The style throughout is gothic. Settings include castles, dungeons and cave complexes and the scenes are often oppressive, emphasised by the lack of light, overbearing rooms and inclement weather. The protagonists are in the main troubled artists, as often as not thwarted in their ambition and endeavours. Authors and composers feature as well as a trade agent and a book hound. Most are European and in the main the stories themselves are set in the first half of the 20th Century Europe, featuring evocative cities such as Berlin, Paris and Helsinki. Exceptions are “The Filature”, a tale of a German businessman exiled to China to conduct interminable negotiations with a sadistic factory owner and “Orphans on Granite Tides” which revolves around the supposed journal of a Native American mystic.

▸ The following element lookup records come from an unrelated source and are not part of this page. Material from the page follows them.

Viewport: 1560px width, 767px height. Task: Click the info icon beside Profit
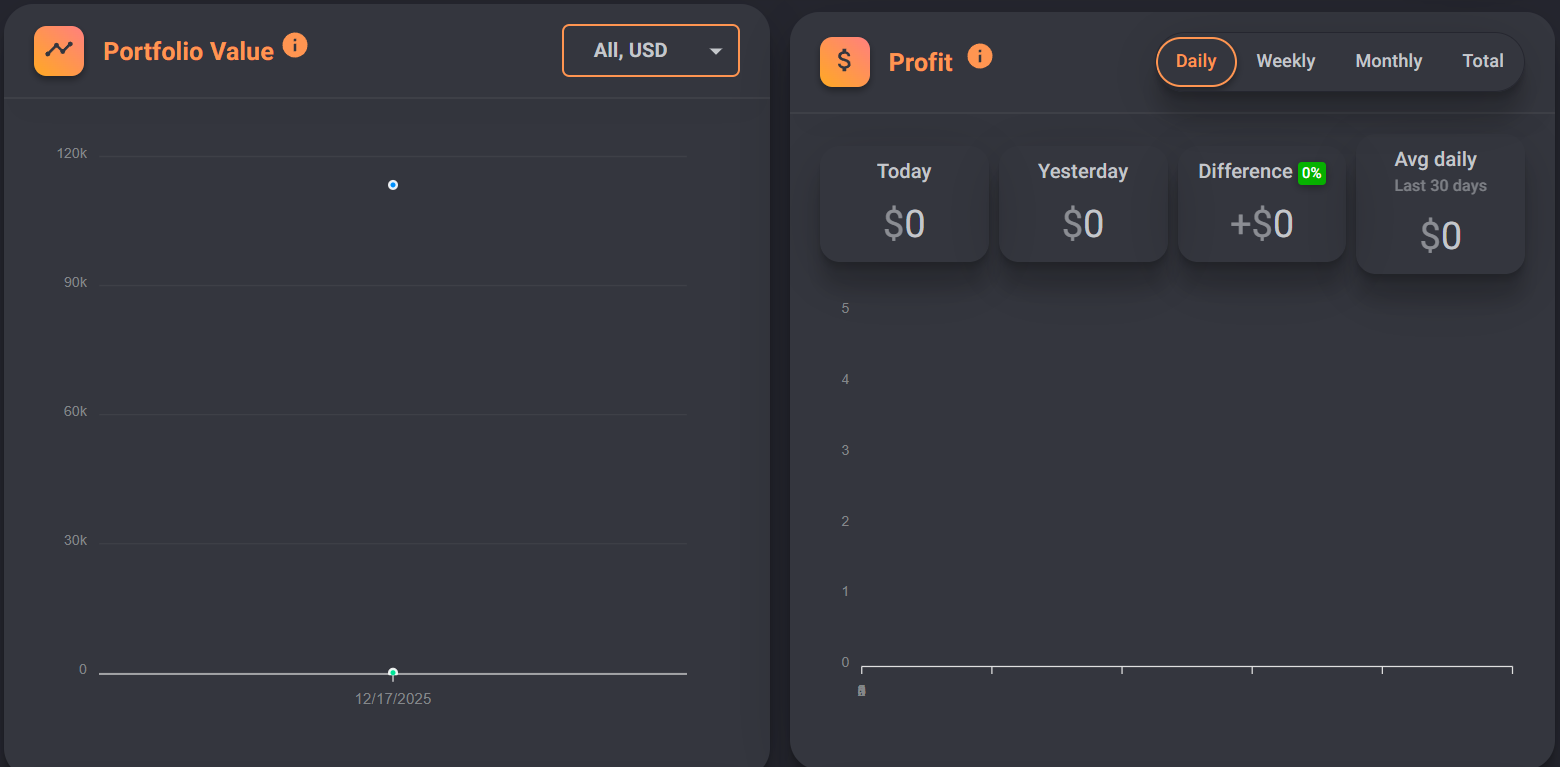tap(980, 56)
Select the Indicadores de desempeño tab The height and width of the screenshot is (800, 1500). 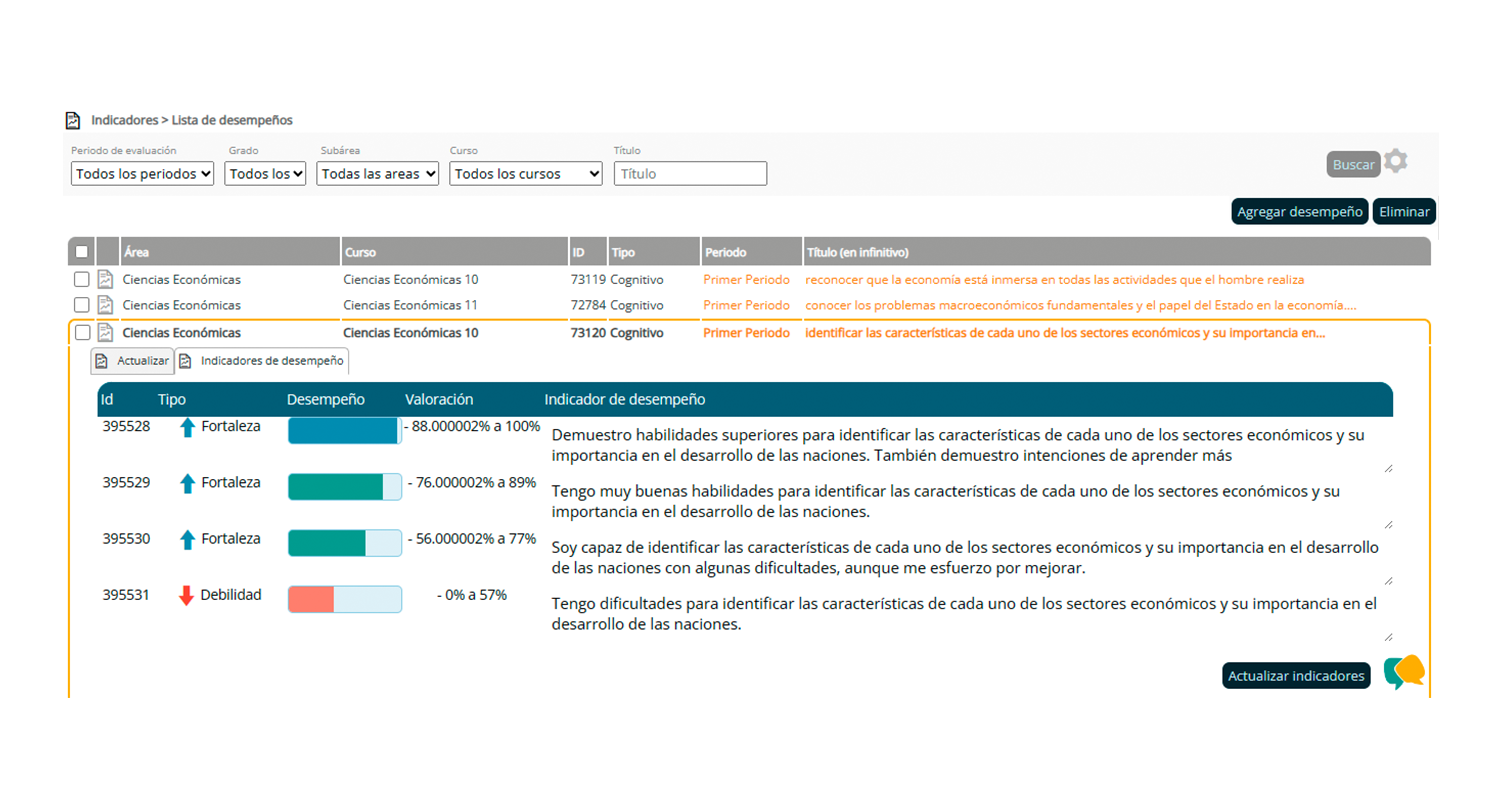262,360
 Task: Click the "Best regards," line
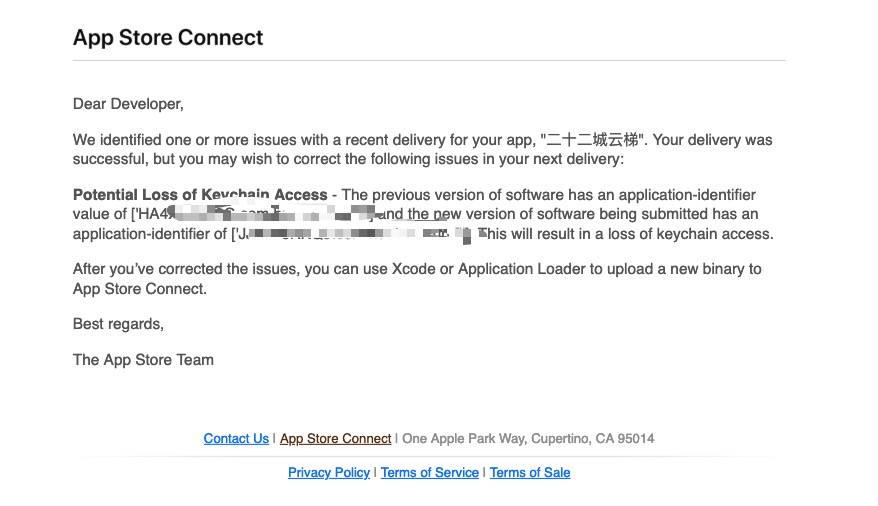click(118, 324)
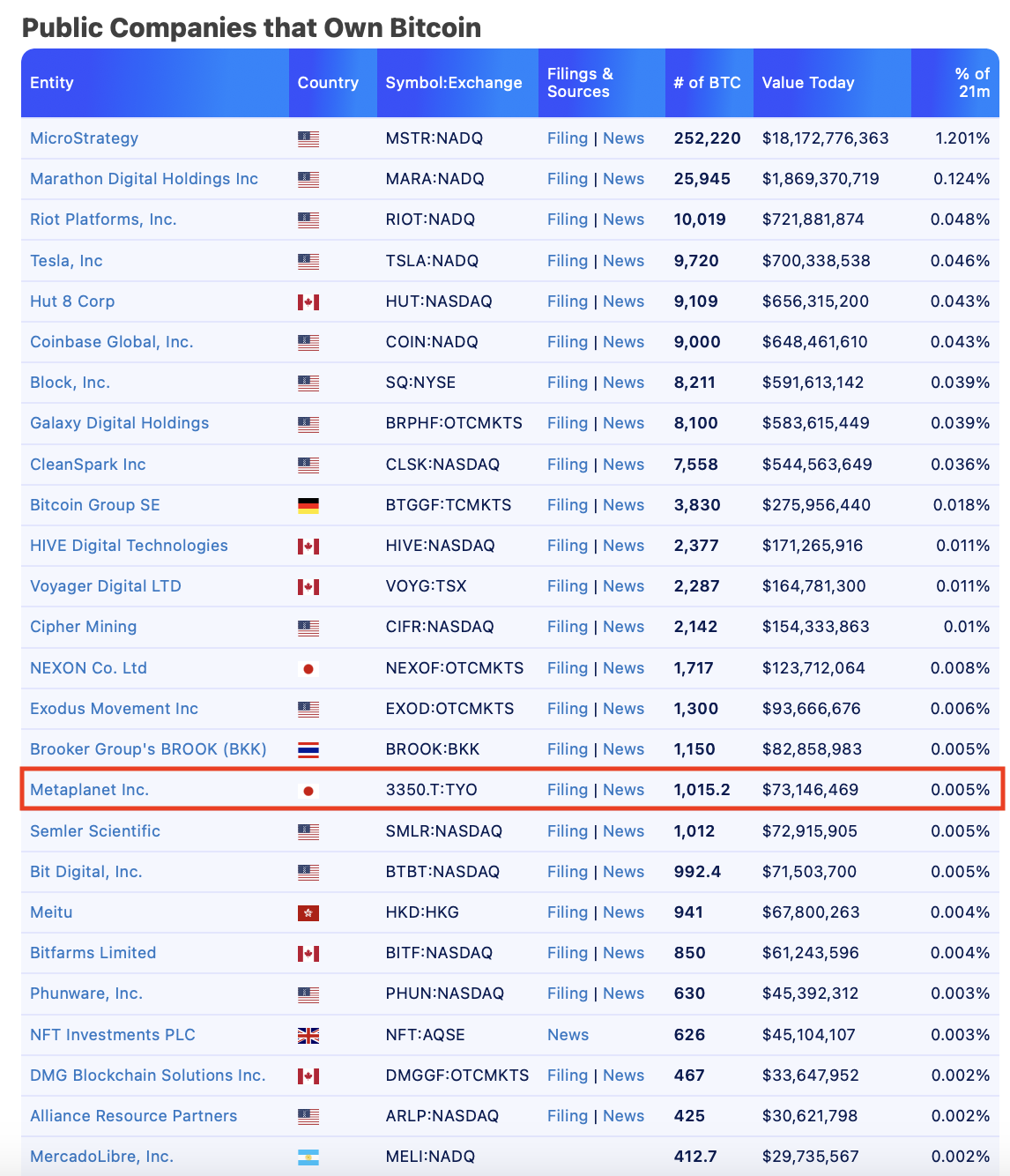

Each tale involves fantasy, horror and the bizarre. They are told in the first person in classic gothic styles. Journal and diaries feature strongly, as do letters and the transcript of an interrogation. The literature and classical music of the period are explored and there is a constant struggle between the traditional and orthodox conservatism and the new and revolutionary movements typical of the period.
So what are the stories about? “The Face in the Wall” centres on, well, a face in a wall. “The Notched Sword” is set in Warsaw in 1939 and features a double agent who, whilst riding a horse, is literally split vertically in two. Not that it stops him (them?) from carrying on his life and work. The protagonist of “Moonpaths of the Departed” is a composer, recovering from a breakdown, enticed to a mid-European castle built upon a series of prehistoric caverns. What he witnesses down there influences him to compose a dark and dangerous work that has unexpected effects on those who hear it and lead to him fleeing for his life.
I cannot conclude without remarking on the splendid presentation of this book. It features illustrations by Charles Schneider and cover and endpapers by Eduard Wiiralt. Like the stories themselves, they are grotesque, beautiful, complex and haunting and reward repeat visits to fully appreciate their worth.